A single user request can fan out into many tool calls. Under concurrency, bottlenecks usually show up in third-party APIs, gateways, or DB pools—and failures can amplify via retries.

What Agently does: workflow-level concurrency limits via batch / for_each(concurrency=...). See Concurrency.

Business impact: - Protect downstream dependencies and reduce cascade failures - Capacity planning becomes a knob, not guesswork - Better cost control by avoiding wasteful parallelism

Scenario 6: Users feel it’s slow—and worse, it’s a black box¶

Latency is not just time; it’s perceived time. If nothing happens for 2 seconds, users assume the system is stuck. Multi-step flows make this worse: was it retrieval, tools, or generation?

What Agently does: streaming by design (delta/instant/specific) and TriggerFlow runtime streams to surface progress. See Streaming.

Business impact: - Lower perceived latency and more interactive UX - Better product experiences: progress views, step panels, structured UI cards

Scenario 7: Answers must match the Knowledge Base—and be traceable¶

One of the most common “enterprise RAG” roadblocks is deceptively simple: how do you prove the answer actually comes from the knowledge base?
In production, stakeholders will ask: - “Which document, which paragraph supports this claim?” - “If the knowledge base doesn’t contain it, can you say ‘unknown’ instead of making it up?”

If you just paste retrieved text into a prompt, this often turns into prompt-tuning guesswork: sometimes the model cites, sometimes it doesn’t; sometimes it “cites” but the citation is vague; sometimes it invents a claim and presents it as sourced.

With Agently, you can make this a clean engineering contract: retrieval results are structured (id/document/metadata), you inject them explicitly, require “answer + citations that point to ids”, and enforce it with ensure_keys. See Knowledge Base and Output Format Control.

Business impact: - Auditable answers: every reply carries source ids and quotes for review/compliance - Better grounding: “answer only from retrieval_results” reduces drift and hallucinations - Clear iteration path: distinguish “retrieval miss” from “generation non-compliance”

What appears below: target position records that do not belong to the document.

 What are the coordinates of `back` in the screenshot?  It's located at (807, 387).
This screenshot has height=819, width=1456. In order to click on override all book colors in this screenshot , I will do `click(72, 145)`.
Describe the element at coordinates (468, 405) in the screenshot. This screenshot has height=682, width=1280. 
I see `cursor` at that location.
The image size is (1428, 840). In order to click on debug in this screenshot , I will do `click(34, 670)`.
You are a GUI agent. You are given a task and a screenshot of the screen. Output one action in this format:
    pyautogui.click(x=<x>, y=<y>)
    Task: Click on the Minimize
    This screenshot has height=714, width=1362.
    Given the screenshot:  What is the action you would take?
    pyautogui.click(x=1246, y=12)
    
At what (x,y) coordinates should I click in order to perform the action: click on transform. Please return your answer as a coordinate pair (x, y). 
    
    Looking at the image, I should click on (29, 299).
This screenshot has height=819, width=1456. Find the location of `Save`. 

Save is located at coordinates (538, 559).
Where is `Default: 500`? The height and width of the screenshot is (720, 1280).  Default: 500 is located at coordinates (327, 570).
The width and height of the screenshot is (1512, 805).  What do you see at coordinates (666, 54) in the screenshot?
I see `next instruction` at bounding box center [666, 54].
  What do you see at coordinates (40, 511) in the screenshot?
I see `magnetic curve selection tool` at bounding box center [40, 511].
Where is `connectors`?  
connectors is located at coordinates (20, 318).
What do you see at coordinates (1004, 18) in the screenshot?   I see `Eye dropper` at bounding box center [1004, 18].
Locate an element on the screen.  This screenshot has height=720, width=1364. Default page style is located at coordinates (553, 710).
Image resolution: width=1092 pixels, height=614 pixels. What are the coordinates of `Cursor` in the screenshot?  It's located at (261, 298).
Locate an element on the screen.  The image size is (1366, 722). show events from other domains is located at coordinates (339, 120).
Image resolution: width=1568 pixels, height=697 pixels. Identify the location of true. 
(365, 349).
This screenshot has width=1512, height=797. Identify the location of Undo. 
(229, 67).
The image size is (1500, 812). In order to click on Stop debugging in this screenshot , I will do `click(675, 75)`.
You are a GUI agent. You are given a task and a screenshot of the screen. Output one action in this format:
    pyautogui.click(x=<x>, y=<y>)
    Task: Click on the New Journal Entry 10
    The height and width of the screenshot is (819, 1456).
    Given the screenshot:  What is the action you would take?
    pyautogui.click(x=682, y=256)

from agently import Agently
from agently.integrations.chromadb import ChromaCollection

# 1) Build / reuse a KB (demo)
embedding = Agently.create_agent()
collection = ChromaCollection(collection_name="demo", embedding_agent=embedding)
collection.add(
    [
        {
            "id": "kb-q3-001",
            "document": "Q3 goal: reduce churn; key actions: improve onboarding and winback.",
            "metadata": {"dept": "sales", "doc": "OKR-2025Q3"},
        }
    ]
)

# 2) Retrieve evidence (each item has id/document/metadata/distance)
query = "What is our Q3 focus?"
retrieval_results = collection.query(query, top_n=5)

# 3) Answer with citations pointing back to retrieval_results[*].id
agent = Agently.create_agent()
result = (
    agent.input(query)
    .info({"retrieval_results": retrieval_results})
    .output(
        {
            "answer": (str, "Final answer (must be grounded in retrieval evidence)"),
            "citations": [
                {
                    "source_id": (str, "Must in {retrieval_results.[].id}"),
                    "quote": (str, "Direct quote from {retrieval_results}"),
                    "why": (str, "How this quote supports the answer"),
                }
            ],
            "not_found": (bool, "true when evidence is insufficient"),
        }
    )
    .instruct(
        "You must answer only from {retrieval_results}; "
        "every key claim must have a citation (source_id + quote); "
        "if evidence is insufficient, set not_found=true and explain what's missing."
    )
    .start(
        ensure_keys=["answer", "citations[*].source_id", "citations[*].quote", "not_found"],
        max_retries=1,
        raise_ensure_failure=False,
    )
)
print(result)

Closing Note¶

Agently won’t choose your model or run your GPU cluster. What we do is turn the most failure-prone parts of agent shipping into building blocks you can encode in code reviews, SLAs, and runbooks—so your agent can actually ship, operate, and iterate.